Gonzalo Bernardos, economista destacado, ha afirmado que es fundamental entender la relación entre los ingresos de los compradores y su capacidad para asumir una hipoteca. Según Bernardos, si dos compradores presentan una solicitud de hipoteca y ambos destinan menos del 35% de sus ingresos a este gasto, la entidad financiera optará por el solicitante que tiene la intención de residir en la vivienda en lugar del que busca una inversión.
Este principio, que Bernardos califica como "el ABC de las finanzas", resalta la importancia que los bancos otorgan a la finalidad de la compra a la hora de evaluar las solicitudes de hipoteca.

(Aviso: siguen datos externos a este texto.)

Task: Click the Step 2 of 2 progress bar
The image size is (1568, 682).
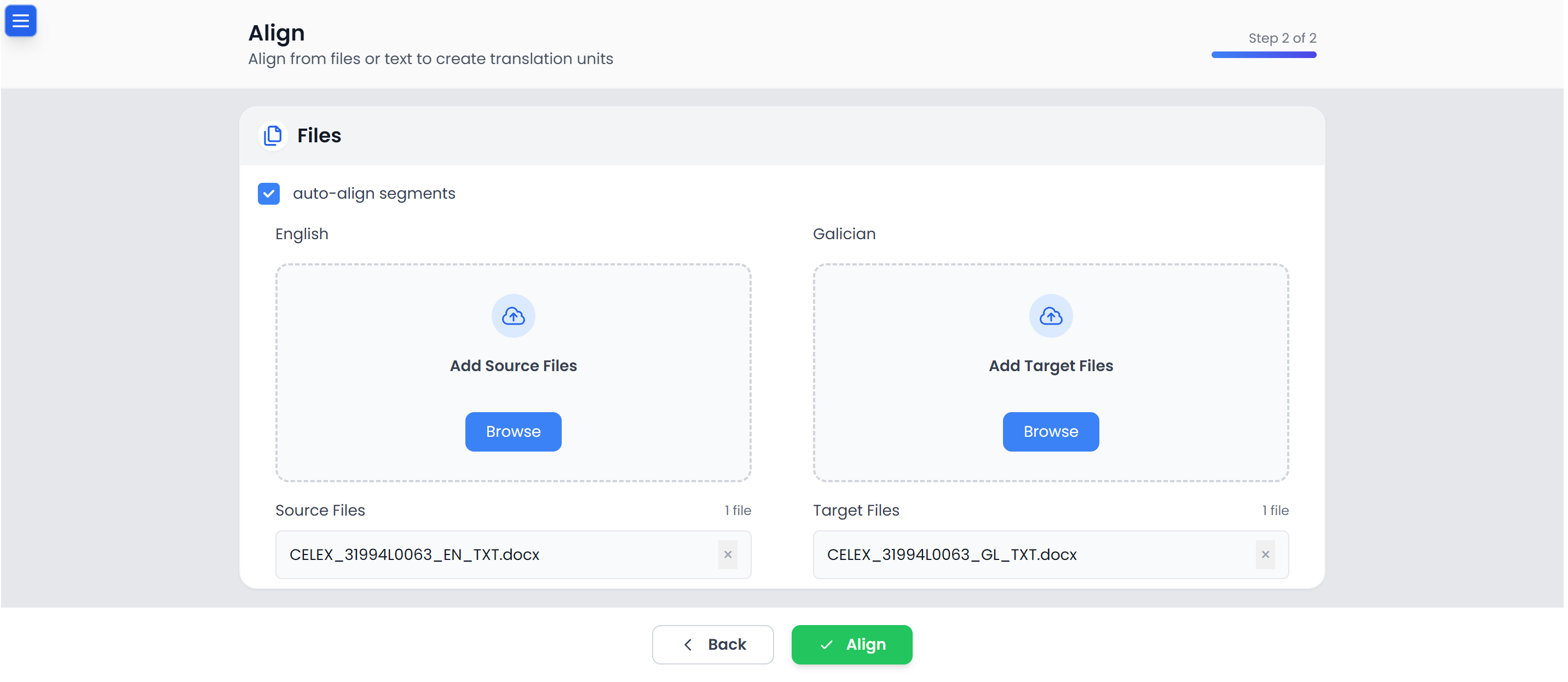Action: tap(1263, 55)
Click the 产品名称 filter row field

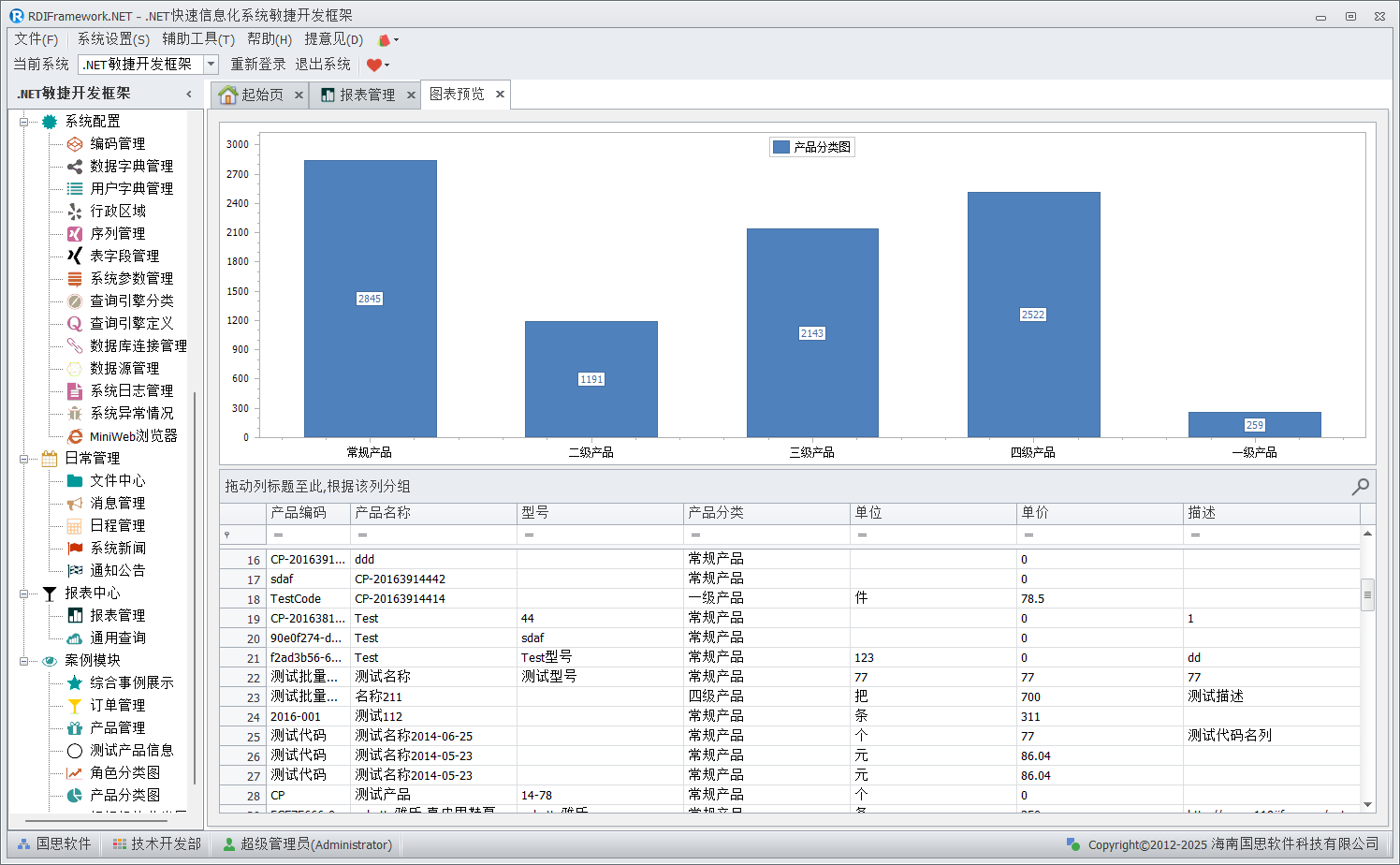(x=434, y=535)
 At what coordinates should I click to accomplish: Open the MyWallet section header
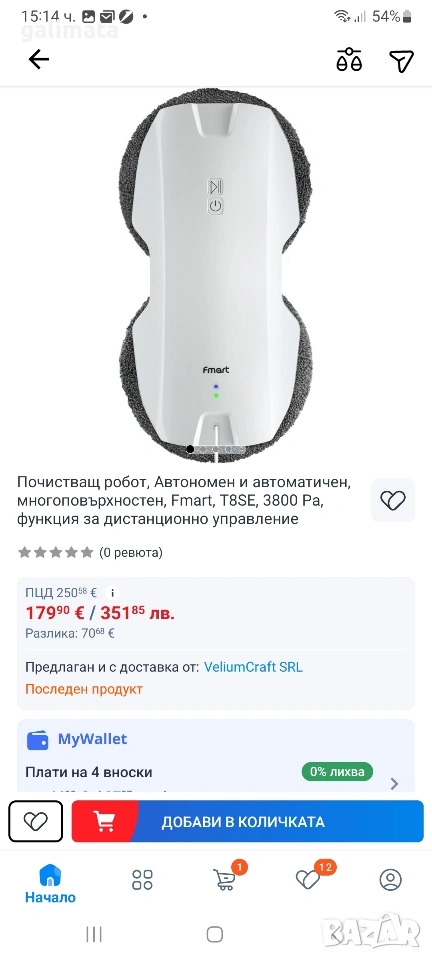point(77,739)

La preferencia por las viviendas destinadas a la residencia personal se basa en la percepción de menor riesgo para la entidad financiera, dado que los propietarios que viven en sus casas suelen tener más incentivos para cumplir con los pagos de la hipoteca.
El experto también subraya que la situación del mercado inmobiliario en España está influenciada por la tendencia de los compradores a destinar proporciones significativas de sus ingresos a la vivienda. Este comportamiento se traduce en una mayor presión sobre el sector, especialmente en áreas urbanas donde la demanda supera la oferta.
En este contexto, es relevante mencionar que la política hipotecaria de los bancos ha pasado por cambios significativos en los últimos años. Las entidades financieras han ajustado sus criterios de concesión de créditos, tomando en cuenta no solo los ingresos de los solicitantes, sino también su situación laboral y las condiciones del mercado inmobiliario.
Además, la evolución de los tipos de interés del euríbor y las medidas adoptadas por el BCE para controlar la inflación han añadido más complejidad al proceso de obtención de hipotecas, lo que puede influir en las decisiones de los compradores. La capacidad de los ciudadanos para acceder a la vivienda se convierte, por tanto, en un tema central en el debate económico actual.
Contexto: En los últimos años, el mercado inmobiliario español ha experimentado una recuperación tras la crisis de 2008. A pesar de los desafíos, como el aumento de los precios de la vivienda en ciudades como Madrid y Barcelona, la demanda sigue siendo fuerte. Las entidades bancarias han adaptado sus políticas para hacer frente a esta realidad, ofreciendo hipotecas más competitivas, aunque con requisitos más estrictos. La relación entre ingresos, hipotecas y la finalidad de la compra es un aspecto clave para entender las dinámicas actuales del sector.